Daar staat heus iets over CD branden....

----------

## Gentoo

Biroed,

Ik knoei en stoei nog wel ff verder  :Rolling Eyes: 

Tot nu toe bedankt  :Smile:   en ieder die me geholpen heeft. 

Mark  :Cool: 

----------

## Wilke

k3b heeft grote vooruitgang geboekt, kan de vergelijking met Nero inmiddels behoorlijk doorstaan!

Helaas (voor jou) is dat wel een KDE programma, en zul je dus QT en kdellibs geinstalleerd moeten hebben (minimaal).

Maar dat programma gebruik ik tegenwoordig bijna altijd.

----------

## RickDB

Ik heb nu ook hetzelfde probleem, maar hoe weet ik hoe mijn brander heet(dev/hd?) ?

Is al opgelost mijn brander is een beetje langzaam, dus ik tikte hdparm -I dev/hdd in en 15 sec later zag die hem pas  :Rolling Eyes: 

----------

## mb4guns

Brandsoftware, wel als je kde gebruikt kan je echt niet onder k3b uit, 0.7 is echt geweldig. Niet alleen branden dvd's rippen doet ie ook flawless hier.

Maar het zijn gui's en iedereen zijn eigen smaak he.....dus van proberen kan je leren.

RickDB, lees je boot msg of die scanbus op cdrecord.

----------

Opdracht => Kun je uit de discussie over cd-branden letterlijk het stuk herhalen dat begint bij de woorden "k3b heeft grote" en ophoudt na "tegenwoordig bijna altijd."?

Gegevens =>
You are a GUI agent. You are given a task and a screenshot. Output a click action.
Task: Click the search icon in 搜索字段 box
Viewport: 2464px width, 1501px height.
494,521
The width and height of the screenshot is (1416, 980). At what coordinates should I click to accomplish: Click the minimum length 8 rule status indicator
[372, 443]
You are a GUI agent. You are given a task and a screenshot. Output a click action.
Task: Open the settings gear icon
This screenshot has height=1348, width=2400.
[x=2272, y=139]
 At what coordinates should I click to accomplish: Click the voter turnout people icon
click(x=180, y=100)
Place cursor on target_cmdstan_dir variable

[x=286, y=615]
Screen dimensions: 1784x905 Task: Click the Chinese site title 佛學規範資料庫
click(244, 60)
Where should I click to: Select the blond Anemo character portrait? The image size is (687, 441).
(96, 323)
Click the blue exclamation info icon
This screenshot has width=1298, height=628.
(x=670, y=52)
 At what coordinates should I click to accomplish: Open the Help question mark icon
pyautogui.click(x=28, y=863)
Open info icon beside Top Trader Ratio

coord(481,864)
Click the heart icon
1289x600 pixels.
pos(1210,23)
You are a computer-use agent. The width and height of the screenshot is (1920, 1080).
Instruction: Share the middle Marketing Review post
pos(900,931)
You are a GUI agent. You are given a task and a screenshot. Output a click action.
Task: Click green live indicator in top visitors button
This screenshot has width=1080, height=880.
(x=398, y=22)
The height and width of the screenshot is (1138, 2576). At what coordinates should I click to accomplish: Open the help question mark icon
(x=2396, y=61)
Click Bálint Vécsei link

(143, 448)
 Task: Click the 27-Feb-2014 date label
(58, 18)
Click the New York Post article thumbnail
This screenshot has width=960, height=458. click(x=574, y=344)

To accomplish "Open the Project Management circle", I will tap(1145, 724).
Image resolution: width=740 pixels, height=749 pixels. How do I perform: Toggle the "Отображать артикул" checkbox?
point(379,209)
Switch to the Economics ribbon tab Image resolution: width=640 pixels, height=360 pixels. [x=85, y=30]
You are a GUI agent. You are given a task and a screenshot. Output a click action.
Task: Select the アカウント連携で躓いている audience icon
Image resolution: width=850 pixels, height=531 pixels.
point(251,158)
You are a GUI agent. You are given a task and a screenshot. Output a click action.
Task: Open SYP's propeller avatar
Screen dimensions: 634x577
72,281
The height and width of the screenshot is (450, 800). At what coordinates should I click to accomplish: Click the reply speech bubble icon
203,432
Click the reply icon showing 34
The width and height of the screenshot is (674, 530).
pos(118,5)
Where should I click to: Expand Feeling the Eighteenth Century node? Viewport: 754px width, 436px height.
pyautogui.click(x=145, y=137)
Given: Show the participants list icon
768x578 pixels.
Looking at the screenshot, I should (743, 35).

Uitwerking opdracht =>
k3b heeft grote vooruitgang geboekt, kan de vergelijking met Nero inmiddels behoorlijk doorstaan!

Helaas (voor jou) is dat wel een KDE programma, en zul je dus QT en kdellibs geinstalleerd moeten hebben (minimaal).

Maar dat programma gebruik ik tegenwoordig bijna altijd.